Wang Shuo, Zhang Xinhui, Zhang Lingling, Zhuo Shixuan, Chen Yan
Shanghai Institute of Nutrition and HealthUniversity of Chinese Academy of SciencesShanghaiPeople's Republic of China.
Am J Physiol Endocrinol Metab. 2025 Sep 1;329(3):E393-E404. doi: 10.1152/ajpendo.00096.2025. Epub 2025 Jul 25.
Sexual dimorphism in glucose metabolism is increasingly recognized as a critical factor in metabolic homeostasis. Our prior study has highlighted the role of intestinal monocarboxylate transporter 1 (MCT1) in mediating lactate transport and its sex-specific effect on glucose metabolism in mice. Here, we investigated the sex-specific metabolic flux in the intestine and its impact on postprandial lactate shuttle and glucose homeostasis. Using a combination of isotopic tracing techniques and in vivo experiments, we discovered that intestinal epithelium exhibits sex-specific metabolic profiles, leading to differential glucose metabolism. Female mice displayed higher oxidative phosphorylation activity and greater utilization of lactate/pyruvate in the tricarboxylic acid (TCA) cycle than male mice, resulting in improved glucose tolerance. In contrast, male mice exhibited higher glycolytic activity with an increased postprandial lactate level, correlating with poorer glucose tolerance than female mice. Estrogen treatment in male mice reduced intestinal interstitial lactate level and improved glucose tolerance. Castration of male mice also improved glucose tolerance, whereas androgen replacement reversed this effect. Conversely, ovariectomy in female mice impaired glucose tolerance, which was restored by estrogen replacement. Our findings thus underscore the importance of sex-specific glucose metabolism in the intestine and its implications for metabolic health, laying a foundation for developing sex-specific therapeutic strategies for metabolic disorders. Sex dimorphic difference in glucose homeostasis has been well recognized; however, how glucose metabolism in the intestine contributes to this phenomenon is poorly known. We discovered that the male mice have an elevated rate of glycolysis in the intestine, whereas the female mice have an increased rate of oxidative phosphorylation, contributing to the sex difference in glucose tolerance. In addition, sex hormones are crucial in mediating such a difference between the two sexes.

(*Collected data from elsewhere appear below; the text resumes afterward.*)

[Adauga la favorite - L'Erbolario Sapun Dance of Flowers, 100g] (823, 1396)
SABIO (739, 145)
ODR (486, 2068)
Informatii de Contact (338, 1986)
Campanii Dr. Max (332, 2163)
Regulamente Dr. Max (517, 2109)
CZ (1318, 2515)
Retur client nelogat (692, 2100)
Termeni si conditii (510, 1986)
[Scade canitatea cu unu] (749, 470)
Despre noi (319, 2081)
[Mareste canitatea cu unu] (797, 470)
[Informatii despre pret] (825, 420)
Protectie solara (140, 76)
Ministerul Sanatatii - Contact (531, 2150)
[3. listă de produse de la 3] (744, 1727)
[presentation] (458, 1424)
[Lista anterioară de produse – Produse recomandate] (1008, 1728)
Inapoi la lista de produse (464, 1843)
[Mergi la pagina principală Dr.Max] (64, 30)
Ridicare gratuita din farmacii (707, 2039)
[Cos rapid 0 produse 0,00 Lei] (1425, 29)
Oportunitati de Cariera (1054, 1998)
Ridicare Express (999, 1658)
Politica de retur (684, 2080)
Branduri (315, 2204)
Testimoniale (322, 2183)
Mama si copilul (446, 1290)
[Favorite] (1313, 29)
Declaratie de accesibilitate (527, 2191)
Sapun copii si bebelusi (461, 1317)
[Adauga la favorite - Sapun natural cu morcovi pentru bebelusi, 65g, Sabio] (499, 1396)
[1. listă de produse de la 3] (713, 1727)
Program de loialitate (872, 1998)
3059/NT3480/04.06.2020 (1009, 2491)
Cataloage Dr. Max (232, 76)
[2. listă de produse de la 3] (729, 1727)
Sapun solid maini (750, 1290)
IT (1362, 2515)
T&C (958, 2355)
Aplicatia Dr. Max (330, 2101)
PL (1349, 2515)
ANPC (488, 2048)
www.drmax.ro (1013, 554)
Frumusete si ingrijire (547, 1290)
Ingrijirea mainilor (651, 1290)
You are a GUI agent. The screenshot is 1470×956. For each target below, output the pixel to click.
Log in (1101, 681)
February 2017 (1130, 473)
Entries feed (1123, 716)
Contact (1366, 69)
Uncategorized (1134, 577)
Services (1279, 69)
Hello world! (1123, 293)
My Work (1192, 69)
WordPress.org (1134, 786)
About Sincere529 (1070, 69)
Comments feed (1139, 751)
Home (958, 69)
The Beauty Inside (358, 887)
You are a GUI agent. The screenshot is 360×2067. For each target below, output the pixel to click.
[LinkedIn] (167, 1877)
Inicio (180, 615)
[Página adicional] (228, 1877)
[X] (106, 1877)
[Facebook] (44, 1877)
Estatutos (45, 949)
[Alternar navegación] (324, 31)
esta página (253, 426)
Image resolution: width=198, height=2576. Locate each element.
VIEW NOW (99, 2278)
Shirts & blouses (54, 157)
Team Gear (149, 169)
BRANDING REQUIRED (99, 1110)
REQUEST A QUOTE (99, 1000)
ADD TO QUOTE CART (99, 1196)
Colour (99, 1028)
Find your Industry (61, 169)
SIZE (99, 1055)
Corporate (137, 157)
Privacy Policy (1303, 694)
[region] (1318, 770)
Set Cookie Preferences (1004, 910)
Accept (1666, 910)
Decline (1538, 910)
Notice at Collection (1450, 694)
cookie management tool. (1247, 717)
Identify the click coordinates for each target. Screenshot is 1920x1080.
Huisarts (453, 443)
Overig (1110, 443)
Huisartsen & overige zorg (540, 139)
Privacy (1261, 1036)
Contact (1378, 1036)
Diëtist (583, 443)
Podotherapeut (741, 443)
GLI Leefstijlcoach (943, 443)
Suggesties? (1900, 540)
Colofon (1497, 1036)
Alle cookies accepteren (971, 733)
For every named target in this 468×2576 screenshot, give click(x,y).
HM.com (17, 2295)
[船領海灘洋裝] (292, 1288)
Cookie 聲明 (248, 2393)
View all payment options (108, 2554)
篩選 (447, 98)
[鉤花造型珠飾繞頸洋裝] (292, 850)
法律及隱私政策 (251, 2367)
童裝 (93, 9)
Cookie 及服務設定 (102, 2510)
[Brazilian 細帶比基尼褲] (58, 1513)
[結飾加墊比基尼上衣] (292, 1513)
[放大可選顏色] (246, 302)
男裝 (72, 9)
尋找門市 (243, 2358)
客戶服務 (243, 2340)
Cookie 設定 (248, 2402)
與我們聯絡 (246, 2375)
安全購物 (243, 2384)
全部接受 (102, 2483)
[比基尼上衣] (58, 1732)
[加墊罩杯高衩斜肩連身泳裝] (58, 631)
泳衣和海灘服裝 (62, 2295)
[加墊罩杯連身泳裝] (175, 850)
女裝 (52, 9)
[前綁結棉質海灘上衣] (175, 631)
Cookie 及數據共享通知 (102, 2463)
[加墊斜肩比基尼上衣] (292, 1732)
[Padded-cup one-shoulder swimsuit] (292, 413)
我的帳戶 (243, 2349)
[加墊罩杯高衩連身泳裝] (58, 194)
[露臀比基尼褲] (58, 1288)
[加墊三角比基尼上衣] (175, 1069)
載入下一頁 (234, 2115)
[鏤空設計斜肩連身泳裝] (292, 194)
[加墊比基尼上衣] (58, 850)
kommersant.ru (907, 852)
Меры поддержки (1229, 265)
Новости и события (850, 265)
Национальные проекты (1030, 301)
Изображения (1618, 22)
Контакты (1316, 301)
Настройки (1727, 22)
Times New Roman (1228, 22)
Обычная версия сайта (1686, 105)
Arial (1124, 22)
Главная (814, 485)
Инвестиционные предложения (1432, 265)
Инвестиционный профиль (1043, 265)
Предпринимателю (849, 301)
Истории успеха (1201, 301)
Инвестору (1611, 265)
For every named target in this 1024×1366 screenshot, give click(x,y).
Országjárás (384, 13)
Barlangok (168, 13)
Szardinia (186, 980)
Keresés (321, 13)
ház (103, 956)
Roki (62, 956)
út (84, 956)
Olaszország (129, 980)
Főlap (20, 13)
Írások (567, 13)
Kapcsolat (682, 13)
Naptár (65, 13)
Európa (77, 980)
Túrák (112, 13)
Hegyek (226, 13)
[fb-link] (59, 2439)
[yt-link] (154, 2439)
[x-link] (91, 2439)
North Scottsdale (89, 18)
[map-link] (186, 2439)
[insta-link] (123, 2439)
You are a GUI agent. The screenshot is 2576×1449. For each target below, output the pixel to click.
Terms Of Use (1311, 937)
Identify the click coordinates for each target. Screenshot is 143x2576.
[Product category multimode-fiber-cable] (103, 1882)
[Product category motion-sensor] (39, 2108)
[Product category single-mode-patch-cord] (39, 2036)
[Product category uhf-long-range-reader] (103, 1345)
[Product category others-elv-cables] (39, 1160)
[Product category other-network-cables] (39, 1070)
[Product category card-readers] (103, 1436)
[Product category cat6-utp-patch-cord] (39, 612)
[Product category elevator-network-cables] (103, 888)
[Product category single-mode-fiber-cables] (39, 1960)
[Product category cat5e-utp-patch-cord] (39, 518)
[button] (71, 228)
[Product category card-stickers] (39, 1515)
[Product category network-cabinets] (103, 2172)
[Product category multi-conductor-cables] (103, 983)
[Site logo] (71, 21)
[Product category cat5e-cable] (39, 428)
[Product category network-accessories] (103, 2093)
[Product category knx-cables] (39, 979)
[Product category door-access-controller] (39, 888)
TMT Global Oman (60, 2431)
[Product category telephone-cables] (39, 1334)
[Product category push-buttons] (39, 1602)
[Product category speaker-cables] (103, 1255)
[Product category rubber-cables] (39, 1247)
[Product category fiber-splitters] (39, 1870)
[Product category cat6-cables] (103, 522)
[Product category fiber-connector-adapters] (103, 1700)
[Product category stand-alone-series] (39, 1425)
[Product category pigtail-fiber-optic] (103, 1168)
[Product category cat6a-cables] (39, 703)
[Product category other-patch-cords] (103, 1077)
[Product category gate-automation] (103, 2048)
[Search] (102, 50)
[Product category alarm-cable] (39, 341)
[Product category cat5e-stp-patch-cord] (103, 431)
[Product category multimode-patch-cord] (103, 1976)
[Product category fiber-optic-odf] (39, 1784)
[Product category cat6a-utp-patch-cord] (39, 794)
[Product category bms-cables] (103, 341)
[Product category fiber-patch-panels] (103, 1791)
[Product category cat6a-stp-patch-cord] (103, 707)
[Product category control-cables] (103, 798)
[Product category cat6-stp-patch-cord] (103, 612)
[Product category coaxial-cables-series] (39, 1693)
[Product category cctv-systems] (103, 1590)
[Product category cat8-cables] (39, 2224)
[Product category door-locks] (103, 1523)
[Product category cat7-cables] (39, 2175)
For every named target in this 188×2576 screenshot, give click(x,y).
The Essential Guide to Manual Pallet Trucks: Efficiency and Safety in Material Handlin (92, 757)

葡萄糖代谢中的性别二态性日益被认为是代谢稳态的关键因素。我们之前的研究强调了肠道单羧酸转运体1(MCT1)在介导乳酸转运中的作用及其对小鼠葡萄糖代谢的性别特异性影响。在此,我们研究了肠道中性别特异性的代谢通量及其对餐后乳酸穿梭和葡萄糖稳态的影响。通过结合同位素示踪技术和体内实验,我们发现肠道上皮表现出性别特异性的代谢特征,导致葡萄糖代谢存在差异。雌性小鼠在三羧酸(TCA)循环中显示出比雄性小鼠更高的氧化磷酸化活性和对乳酸/丙酮酸的更大利用,从而导致葡萄糖耐量提高。相比之下,雄性小鼠表现出更高的糖酵解活性,餐后乳酸水平升高,这与比雌性小鼠更差的葡萄糖耐量相关。对雄性小鼠进行雌激素治疗可降低肠道间质乳酸水平并改善葡萄糖耐量。对雄性小鼠进行去势也可改善葡萄糖耐量,而雄激素替代则逆转了这种作用。相反,对雌性小鼠进行卵巢切除会损害葡萄糖耐量,而雌激素替代可恢复这种耐量。因此,我们的研究结果强调了肠道中性别特异性葡萄糖代谢的重要性及其对代谢健康的影响,为开发针对代谢紊乱的性别特异性治疗策略奠定了基础。葡萄糖稳态中的性别二态性差异已得到充分认识;然而,肠道中的葡萄糖代谢如何导致这一现象却鲜为人知。我们发现雄性小鼠肠道中的糖酵解速率升高,而雌性小鼠的氧化磷酸化速率增加,这导致了葡萄糖耐量的性别差异。此外,性激素在介导两性之间的这种差异方面至关重要。